Slowly the magic of the moment gave way to reason, and I perceived the true state of things. I saw the Australian Flag across the road near the Council and heard it flap flap flapping in the wind, and each time there was a ting ting ting of a ring of metal touching the metal flag pole.
The shop fronts blinds, half down, of striped material, tied with cord, said whoop whoop whoop, and a metallic tong tong as they attempted to escape their metal bonds.

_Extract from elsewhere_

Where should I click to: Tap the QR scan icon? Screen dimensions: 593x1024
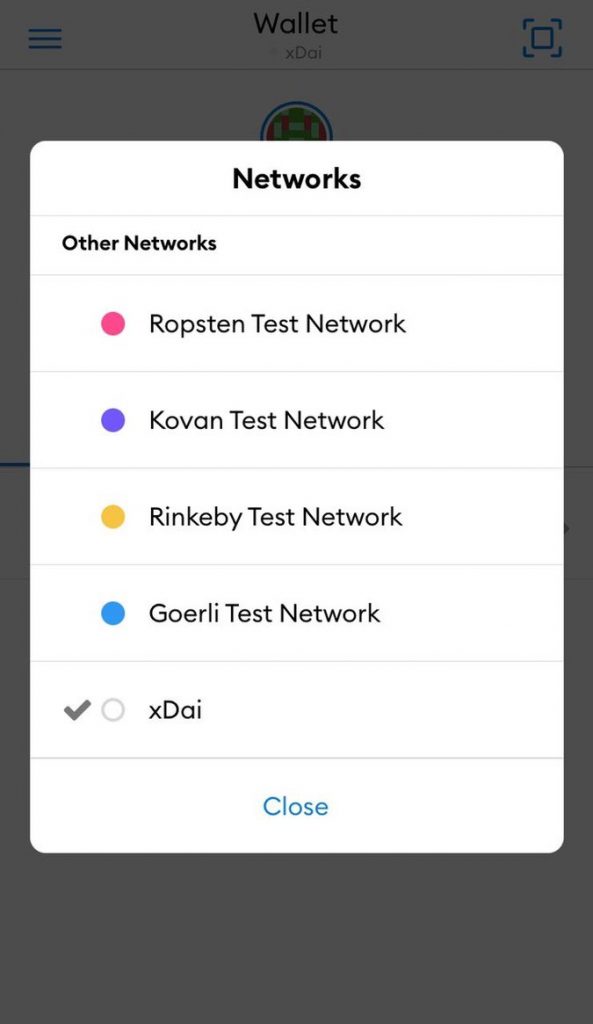click(x=542, y=38)
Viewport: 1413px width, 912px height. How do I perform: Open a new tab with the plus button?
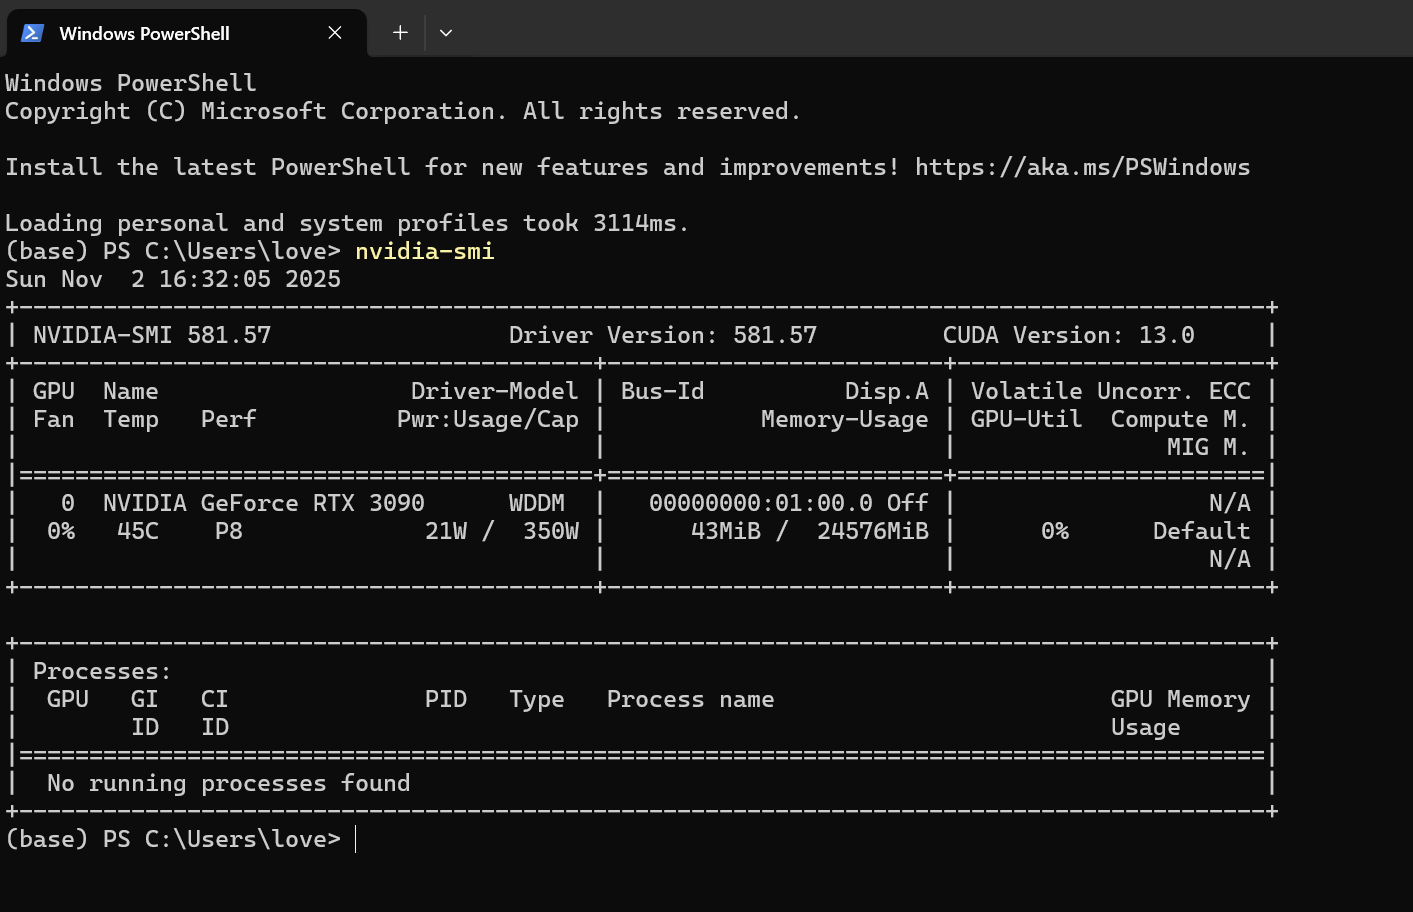(400, 33)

A wire gate, not properly locked went tong tong ting, every now and then, when a gust was strong enough to tempt it to break free. A clack clack clack of hard plastic sounded from on top of the bank roof, and a clunk clunk clunk of a dinted aluminium can rolling lightly back and forth in the gutter, then stopping, as if searching for danger, and when all was clear, it continued onward.
I put one foot in front of the other, rather sad that I lost my magical chorus of strange birds, but I was hungry, and proceed to the takeaway store.